Compound that with the fact that most Christian leaders have never been disciples and we have the blind leading the blind even when the blind find time to make disciples.
Back to my story. When I started to try to make adult disciples, followers of Christ, I kept hitting a wall. The effects of retreats wore off too quickly. The spark of special events faded fast. Most of the resources I found focused on making educated Christians or assimilating new members. I could not get the life transformation I had found to stick in others. I tried everything – one on one, mentoring programs, life groups, and any program that seemed promising. Nothing really worked.
You know the drill. I moved from thing to thing, from program to program and only the minority of members followed me through it all. I was ready to quit. I did not leave the corporate world to run a church, deal with deacons, and managing ministries.

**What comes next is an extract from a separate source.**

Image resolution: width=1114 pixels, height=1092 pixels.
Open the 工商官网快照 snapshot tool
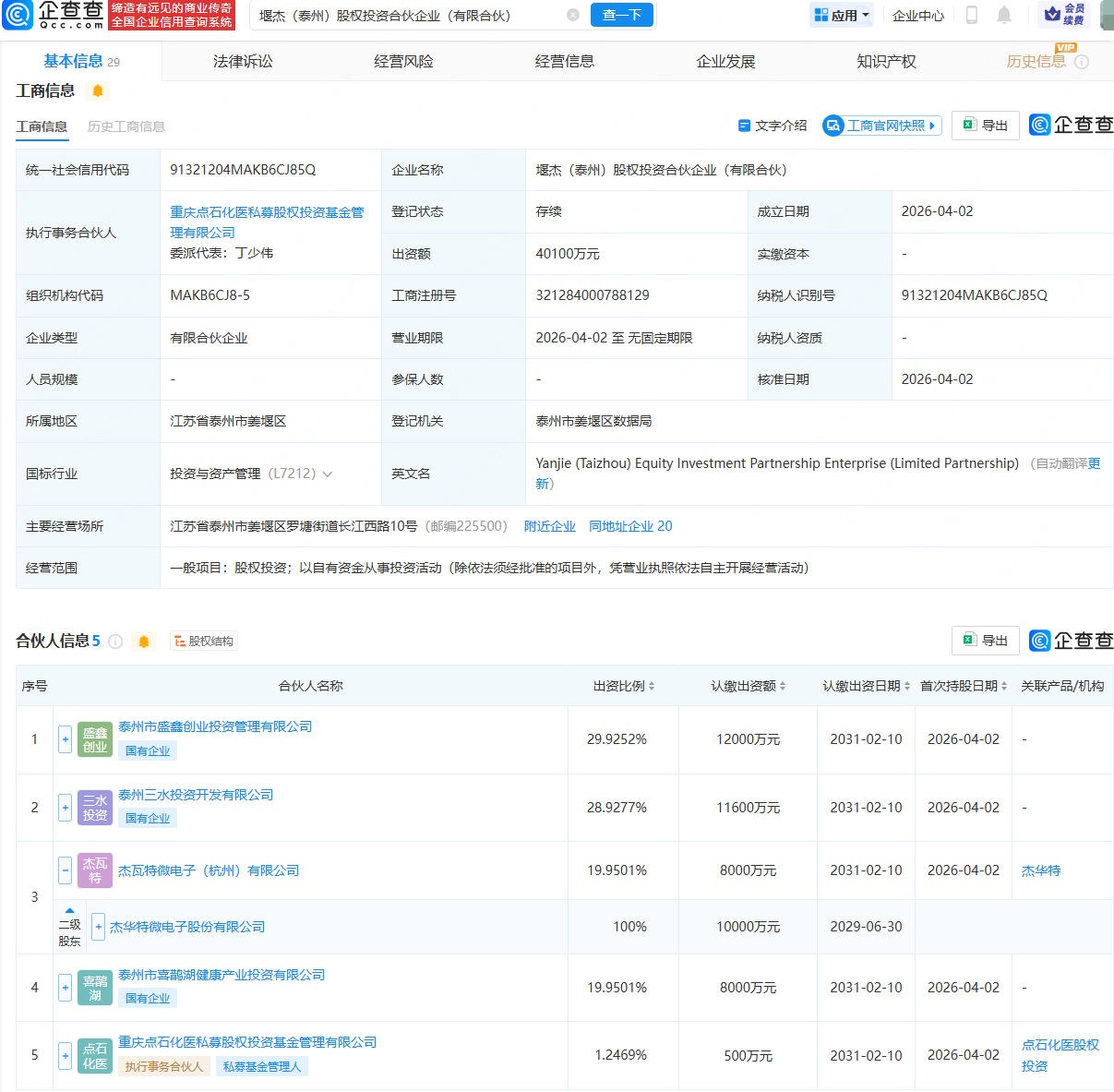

But before I quit, I had this crazy idea. What if I studied people who got it and tried to figure out how they got it? I decided to use my secular training as a Decision Scientist to solve the problem. The first person I looked at was me. Then I went on the hunt for others and I found them. I studied them, asked a thousand questions, and found five common characteristics among their lives. When I looked at the ones who discipled these great followers, I found seven core principles showing up again and again.
The data was clear. Discipleship could work! People’s lives could be transformed. People could see the value of applying God’s truths on their own.
I started trying new methods out on the guinea pigs at our church. There were so many failures but one by one, there were successes. Things that worked. Things that worked better. I began to build a system that got results across age ranges, gender, maturity levels. And then I did something that I should have done at the beginning. I studied disciple-making in the Bible.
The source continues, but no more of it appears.